5  Study and Evidence Limitations

This systematic review has some limitations that deserve discussion. The use of only three databases, as well as the search strategy employed and the defined eligibility criteria, may have led to the omission of studies relevant to the topic. The absence of well-established automatic and validated tools for assessing the risk of bias in in vitro assays required a manual evaluation by the authors, which may have compromised the assessment of the methodological quality of the studies. Furthermore, the lack of standardization in the tested concentration ranges and exposure times, as well as the variability of laboratory methods used to assess different outcomes, hinders comparative analysis across studies.

Despite providing valuable insights, in vitro studies present inherent biological limitations that deserve to be addressed. These include the inability of cell models to accurately reproduce the tissue architecture of the tumor, its surrounding microenvironment, and the complex interactions with the extracellular matrix. Consequently, the results may either underestimate or overestimate the efficacy of the compounds under investigation due to lack of systemic factors, such as immune interactions, drug metabolism and bioavailability [64,65], which hinders the translation to clinical practice. Moreover, the over-reliance on specific cell lines, such as HT-29 and SW480, limits the extrapolation of the findings, as these lines do not fully cover the genetic and phenotypic heterogeneity of the different histological subtypes of CRC.

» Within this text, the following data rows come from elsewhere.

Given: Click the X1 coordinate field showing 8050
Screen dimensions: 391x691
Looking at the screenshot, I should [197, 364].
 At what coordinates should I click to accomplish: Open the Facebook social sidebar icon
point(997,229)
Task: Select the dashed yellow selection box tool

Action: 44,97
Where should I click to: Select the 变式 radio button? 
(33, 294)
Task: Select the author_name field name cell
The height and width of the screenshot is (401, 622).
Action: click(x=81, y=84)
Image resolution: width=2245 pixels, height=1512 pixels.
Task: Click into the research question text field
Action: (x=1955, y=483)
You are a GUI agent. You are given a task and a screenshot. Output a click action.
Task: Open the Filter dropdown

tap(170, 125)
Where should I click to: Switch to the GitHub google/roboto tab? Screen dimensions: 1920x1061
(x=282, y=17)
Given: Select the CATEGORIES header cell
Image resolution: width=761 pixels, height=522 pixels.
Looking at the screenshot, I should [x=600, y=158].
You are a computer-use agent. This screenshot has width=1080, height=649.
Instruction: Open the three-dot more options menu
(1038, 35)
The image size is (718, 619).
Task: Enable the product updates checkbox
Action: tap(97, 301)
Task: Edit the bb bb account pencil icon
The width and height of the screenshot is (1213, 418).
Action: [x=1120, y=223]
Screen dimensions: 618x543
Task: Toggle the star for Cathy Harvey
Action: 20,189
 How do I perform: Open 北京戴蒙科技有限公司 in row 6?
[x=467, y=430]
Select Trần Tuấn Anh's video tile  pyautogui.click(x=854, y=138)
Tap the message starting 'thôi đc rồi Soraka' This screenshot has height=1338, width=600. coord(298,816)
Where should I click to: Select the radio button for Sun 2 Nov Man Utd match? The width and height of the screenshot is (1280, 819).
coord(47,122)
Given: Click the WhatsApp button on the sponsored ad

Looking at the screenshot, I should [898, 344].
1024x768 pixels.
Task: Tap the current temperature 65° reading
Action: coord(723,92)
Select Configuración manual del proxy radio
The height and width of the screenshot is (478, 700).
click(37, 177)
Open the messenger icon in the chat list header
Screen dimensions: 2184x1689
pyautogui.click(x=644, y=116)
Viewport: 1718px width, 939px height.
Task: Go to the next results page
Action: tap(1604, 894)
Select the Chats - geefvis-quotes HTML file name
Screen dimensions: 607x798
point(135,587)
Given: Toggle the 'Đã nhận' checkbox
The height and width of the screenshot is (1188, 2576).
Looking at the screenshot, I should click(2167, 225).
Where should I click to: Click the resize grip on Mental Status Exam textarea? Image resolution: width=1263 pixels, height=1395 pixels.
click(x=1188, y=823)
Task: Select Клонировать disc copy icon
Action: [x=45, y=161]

Additionally, the physicochemical properties of Uro-A, including poor water solubility, local delivery, microbiota- and metabolic phenotype-dependent biotransformation, low oral absorption, extensive Phase II metabolism, and pharmacokinetic variability, may compromise its efficacy and challenge the clinical interpretation of in vitro data [63].

To overcome these limitations, it is crucial to promote future research on dietary strategies in the context of CRC. Such efforts may benefit from incorporating patient-derived organoids/spheroids, patient-derived xenografts or clinical trials, as well as advanced approaches such as nanotechnology-based delivery systems and gut microbiota modulation [63,64].

6  Conclusion

This systematic review synthesized the current scientific evidence regarding the anticancer potential of Uro-A in human CRC cell lines. Through the analysis of the included studies, it was possible to demonstrate that Uro-A exerts significant and consistent anticancer effects, including inhibition of cell proliferation and clonogenic growth, induction of apoptosis, autophagy, cellular senescence, cell cycle arrest, as well as suppression of cell migration, invasion, and CSC-related properties.

Although the effects of Uro-A were generally consistent across various outcomes, its efficacy was shown to depend on the administered concentration and duration of exposure, with concentrations between 50 and 100 μM and incubation periods of 24–48 h yielding the most consistent and statistically significant results. While such concentrations may be locally achievable in the colon following the consumption of ET-rich products, plasmatic levels observed in vivo are typically much lower and mostly present as Uro-A glucuronides, a less biologically active form.

The observed variability in response to Uro-A appears to be closely related to distinct susceptibility profiles to the compound due to the intrinsic characteristics of each cell line, including cellular origin and phenotype, Phase II metabolic profile, and overexpression of efflux transporters.

Moreover, the antitumor effects of Uro-A were found to be associated with the modulation of critical signaling pathways involved in carcinogenesis, as well as with alterations in the expression of key regulatory genes and proteins essential to tumor progression.

Uro-A’s selectivity towards tumor cells, along with additive and synergistic interactions observed when co-administered with natural compounds (SB and ET derivatives), and conventional chemotherapeutic agents (5-FU, 5′-DFUR and oxaliplatin), supports its potential as an adjuvant in cancer treatment.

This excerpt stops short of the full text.